This year, for the first time, we're adding a third week to our Mardi Gras cover stories, as walking crews seem to have evolved from being an "appetizer" before the big parades roll to filling a weekend all by themselves. From Krewe du Vieux (now parading in its fourth decade) to the brand-new Krewe Boheme, we're giving these mobile parties their due in this week's cover story (p. 13).

It's also time to review Carnival practices — both violations of etiquette and violations of the law.

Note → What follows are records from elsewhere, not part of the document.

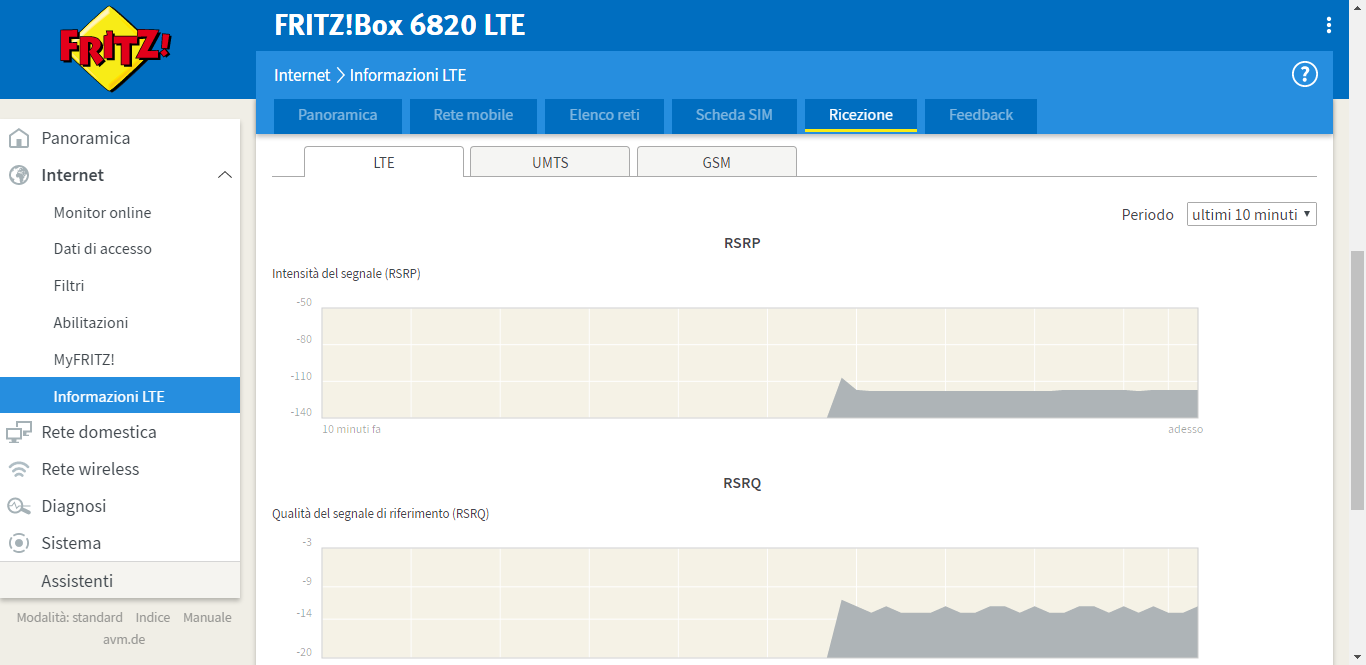Switch to the GSM tab
Image resolution: width=1366 pixels, height=665 pixels.
pos(716,162)
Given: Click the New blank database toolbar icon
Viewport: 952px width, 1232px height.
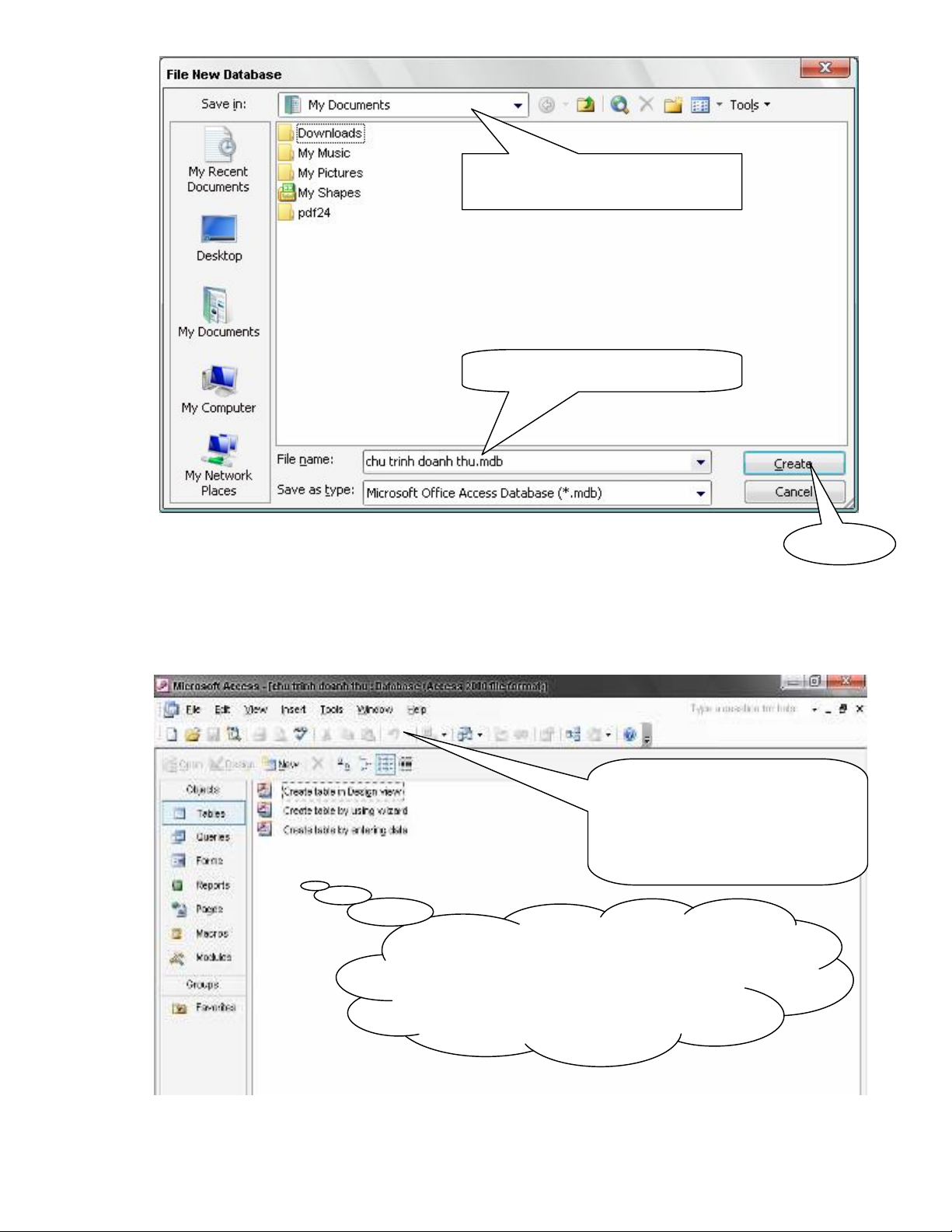Looking at the screenshot, I should pyautogui.click(x=172, y=735).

Locals know that, despite what tourists may believe, flashing for beads is illegal everywhere, and doing it anywhere outside the French Quarter probably will land you in jail. (Don't even think about dropping your pants.) New Orleans cops are famously tolerant of minor infractions during Carnival, including public intoxication, but if you're a danger to yourself or others, they'll gladly haul you off to jail. This is especially important in the weekend leading up to Fat Tuesday; if you get arrested then, you may not get out of jail until Ash Wednesday.

You may smell pot along a parade route, but state law still comes down hard on marijuana use. New Orleans cops have the discretion to issue a simple summons for a small amount of the green stuff, but it's best not to take chances.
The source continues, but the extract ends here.